Some people think I'm injured because 'I walk funny'. Others hear my speech and speak back slowly or loudly as though perhaps I'm retarded, deaf or both. Still others see IV lines and assume cancer. But most, I'm certain, just think I look like a crazy person. Kids are my favorite because they just ASK what the heck my problem is.
I write this not to complain, but to explain.
And I've also been incredibly blessed during this time. I have a huge network of angels around the world and it's a rare day that I open the mailbox and don't find a card from someone. To anyone who wonders what the value is of sending your thoughts to someone, it is priceless.
Many days I've been ready to just scream in frustration (though I can't even scream!) and just when I think I can't take it, a note arrives. Or a text. Or an email.
To all of you, you are a lifeline. Know that.
The most important part of my days now is working on changing my focus and my attitude. When I'm herxing, I try to pray for others I know of who are in worse situations. When I'm feeling (my version of) well, I try to use that time to spread kindness in whatever little ways I can find (again, cards, notes and little gifts - you never know when you will make someone's day and touch them when they most need their heart lifted).
So that's my life, right now.
Boring? A bit.
Preparation for something bigger? It had better be.
I wake up and sterilize my PICC line for the first round of four morning injections, then I gobble a fistful of pills. I then wait a bit to make certain no oriface will blow before making my next move.
I then have an hour or so to kill before prepping the next infusions so often I walk downstairs to Starbucks. Is that a luxury? Absolutely. Do I feel guilty? Not particularly. It's the extent of my social life, so for three dollars and sixteen cents I am able to feel like a normal person, out and about, for a few minutes. Though I need to meter my visits or my allowance will run out.
Yes, allowance. I am no longer in control of my finances. This, although incredibly frustrating, is a wise choice, given my brainpower.
Back upstairs for four more injections, one of which takes an hour to infuse. Not that big of a deal except I have to be careful not to catch the lines on anything and tear them out. Another handful of pills.
On a good day, this is nap time. On a bad day, I just cry and drool and have muscle seizures.
Dinner time I get to skip shots and just eat pills, and this time is generally spent watching my parents have a cocktail or two. I'm learning that happy hour is not a spectator sport.
Around 9 PM I sterilize again for another round of four injections and my final fistful of pills.

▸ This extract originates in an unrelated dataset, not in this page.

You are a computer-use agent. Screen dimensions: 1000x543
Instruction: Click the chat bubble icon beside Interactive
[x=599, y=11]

Showers have been replaced with baby wipes until absolutely required as per the level of offensiveness my funk is causing. I haven't yet mastered the one-armed shower, especially the hair-washing part.
During any of these days I might feel up to blogging or hanging out with a friend for an hour or two. Or I might just roll around on the floor with my muscles on lockdown. I've learned that my feet are independent of my body and in training for Cirque du Soleil. Or a really creepy foot fetish website. I'm flexible. Anything to make a buck...

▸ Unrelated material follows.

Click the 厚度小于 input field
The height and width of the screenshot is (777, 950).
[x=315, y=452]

...because my treatment, though covered partially by insurance for two months, will likely continue for a minimum of five months. It often takes far longer than that to reverse symptoms in late-stage Lyme disease.
And it? Is ex-effing-pensive.
Couriers hand-deliver huge boxes of supplies of syringes and medication and nurses come weekly to redress the PICC, clean it out and take blood for labs.

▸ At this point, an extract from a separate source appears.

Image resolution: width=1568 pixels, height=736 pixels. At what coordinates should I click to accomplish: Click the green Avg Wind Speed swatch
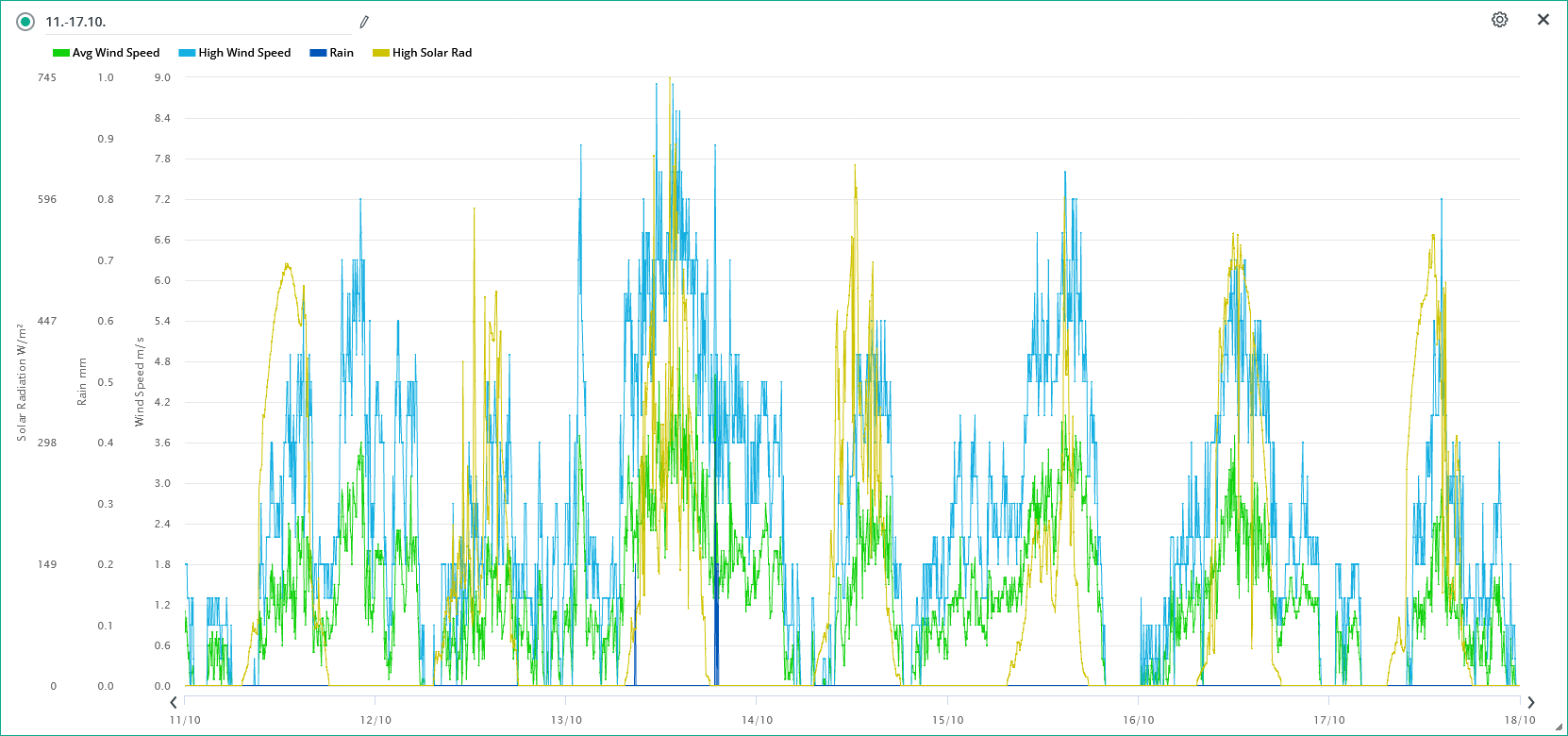click(x=61, y=53)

I can't even begin to compute the numbers, but I do know that one antibiotic alone is over $2000.00 a month. I'm on four antibiotics, plus the myriad other medications to temper side effects, keep me from vomiting, and replenish the nutrients my body seems to just reject.
I've learned to just roll with things, quite literally. During a recent outing with Mama Bird and Leslie, my right buttcheek decided to contract. So I walked through the store, tears running down my face, dragging my leg behind me while trying to massage my own ass before it Charley'd enough to take me to the ground. I've gotten beyond worrying what I look like to others.
Some people think I'm injured because 'I walk funny'. Others hear my speech and speak back slowly or loudly as though perhaps I'm retarded, deaf or both. Still others see IV lines and assume cancer. But most, I'm certain, just think I look like a crazy person. Kids are my favorite because they just ASK what the heck my problem is.
I write this not to complain, but to explain.
And I've also been incredibly blessed during this time. I have a huge network of angels around the world and it's a rare day that I open the mailbox and don't find a card from someone. To anyone who wonders what the value is of sending your thoughts to someone, it is priceless.
Many days I've been ready to just scream in frustration (though I can't even scream!) and just when I think I can't take it, a note arrives. Or a text. Or an email.
To all of you, you are a lifeline. Know that.
The most important part of my days now is working on changing my focus and my attitude. When I'm herxing, I try to pray for others I know of who are in worse situations. When I'm feeling (my version of) well, I try to use that time to spread kindness in whatever little ways I can find (again, cards, notes and little gifts - you never know when you will make someone's day and touch them when they most need their heart lifted).
So that's my life, right now.
Boring? A bit.
Preparation for something bigger? It had better be.
Labels:
Anxiety,
Can't They Make a Pill for This?,
Dr. Tricia,
Eating Humble Pie,
Family,
Just Plain Grody,
Lyme Disease,
My Condoms,
My Gorgeous Girlfriends,
The Want Monster,
Too Fun to be Legal
Thursday, May 2, 2013
My Season of Stripping
Nope, not that kind of stripping. I've lost quite a bit of weight but I'm still not coordinated enough for a pole and if I were, I'm pretty sure nobody wants to see my pancake boobs hanging upside down from one.
Lyme disease is stripping me to my core, peeling away the layers of independence, armor and vice.
I can't drive, and I've finally given up my car. All winter I spent $500 a month for it to sit on the street and get snowed on. My world has shrunk to where I can walk and where people will drive my sorry ass. Don't even talk to me about getting on a bus yet, please. I'd try to go downtown and end up in Gary, Indiana somehow. Trust me. This would happen.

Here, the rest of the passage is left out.